Miguel Cornejo Castro has written an article called Revisiting Communities of practice, from fishermen guilds to the global village. He attempts to revisit the basic concepts of communities of practice with the goal of updating it, to ease the fitting in of contemporary communities (specifically refering to online communities of practice).
Going online changes the breed of communities by virtue of the following changes:
- Shrinking cost of communication
- Rise of information longevity
- Universal access
- Differentiation and competition in the global village
He describes various changes which are characteristic for (large) online communities of people who find each other via the internet.
I agree with the described changes, on the other hand, I don't think it is either/or. I think he describes a particular kind of community, which works for people who are fast working online and know what they are looking for (and probably works best for explicit knowledge).

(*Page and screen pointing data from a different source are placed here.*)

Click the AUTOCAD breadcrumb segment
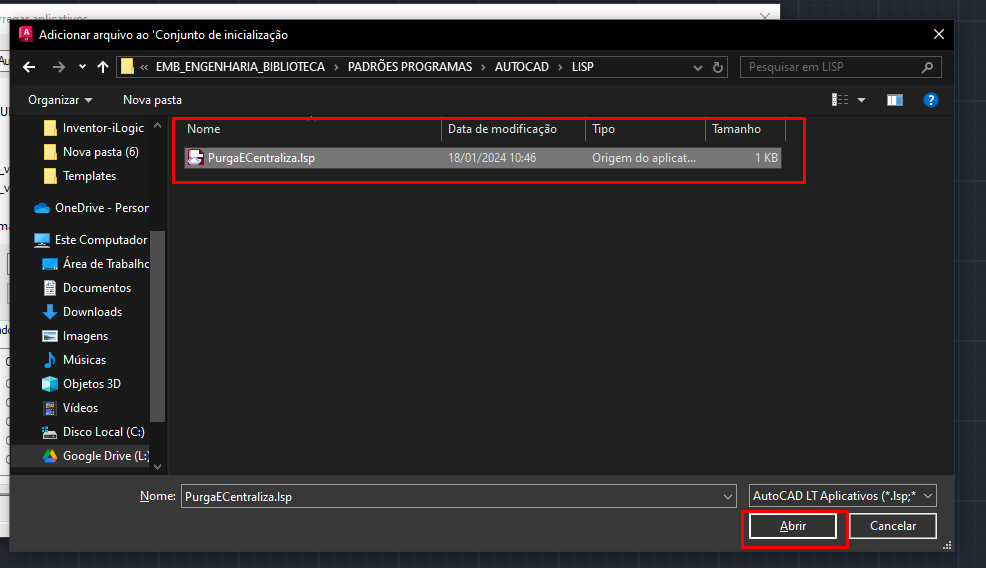 [522, 67]
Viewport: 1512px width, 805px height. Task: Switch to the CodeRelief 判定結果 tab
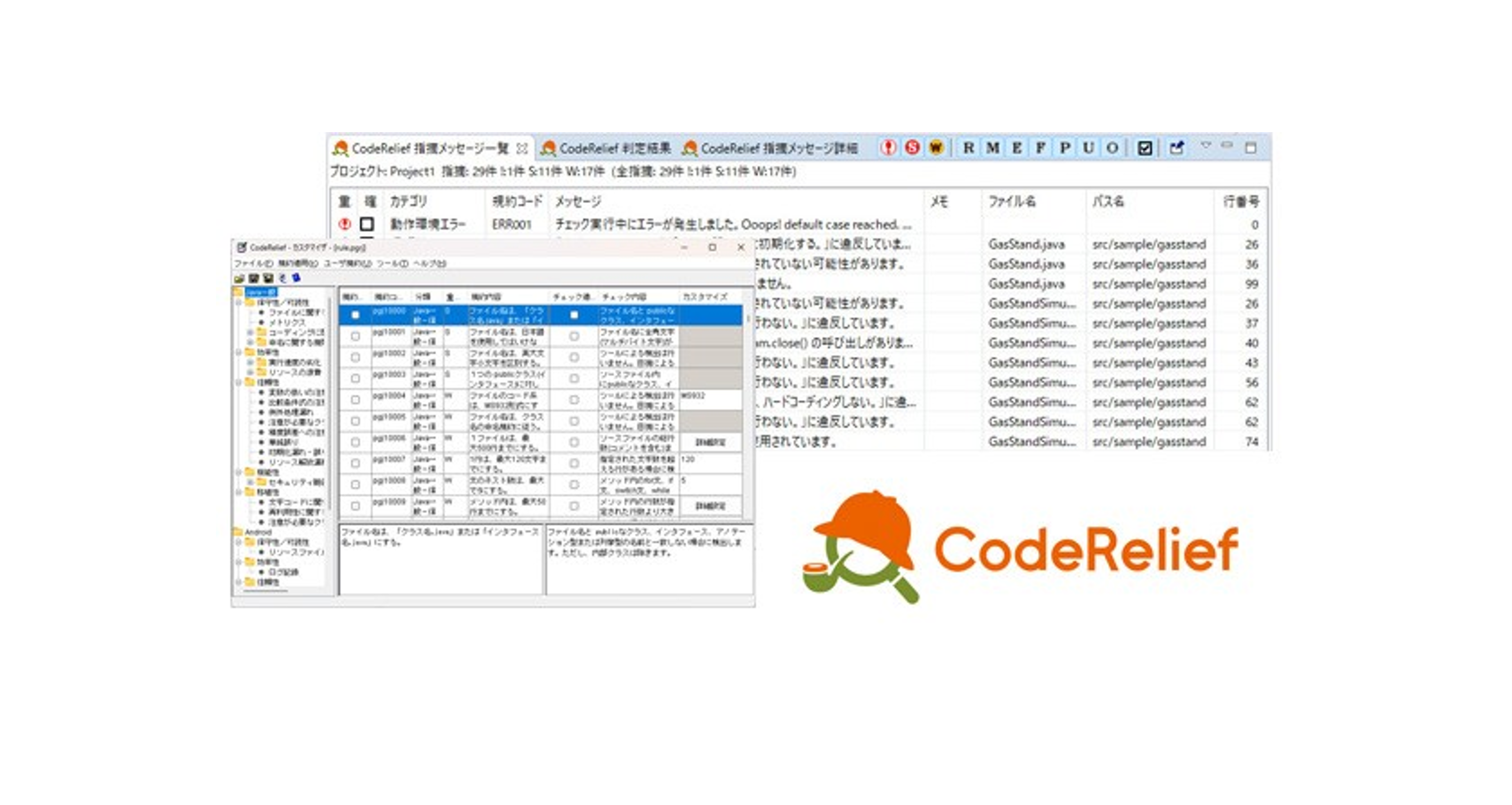pyautogui.click(x=606, y=148)
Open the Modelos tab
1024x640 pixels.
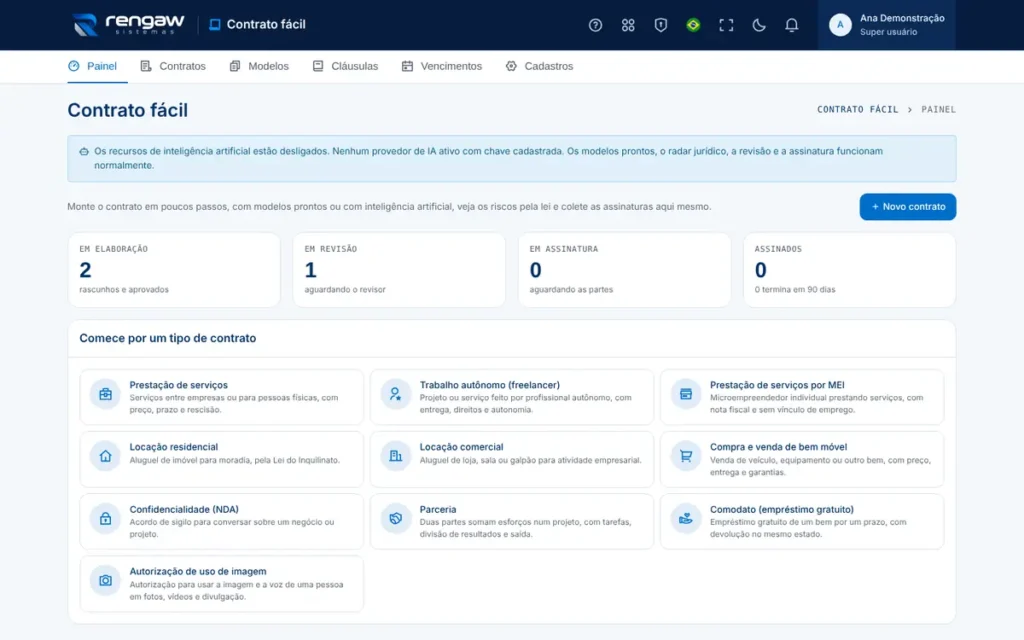[259, 66]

I think there will still also be other types of CoPs (smaller, localised, closed). So I'd disagree with tagging one type of CoP as 'traditional' and the other as 'modern'. And of course there will be a hybrid model, of communities of practice using both face-to-face and online media (open or closed will make for a large difference). What will be the difference in influencing the practices of a community of practice?
It's a good question whether the basic theory of socially-constructed learning is useful for the changes brought about by the internet and web2.0 'thinking', which comes with imported trust, more openess and faster exchange and networking. Is it still useful to talk about CoPs or are the dynamics so different that the theory looses its explanatory and predictory value?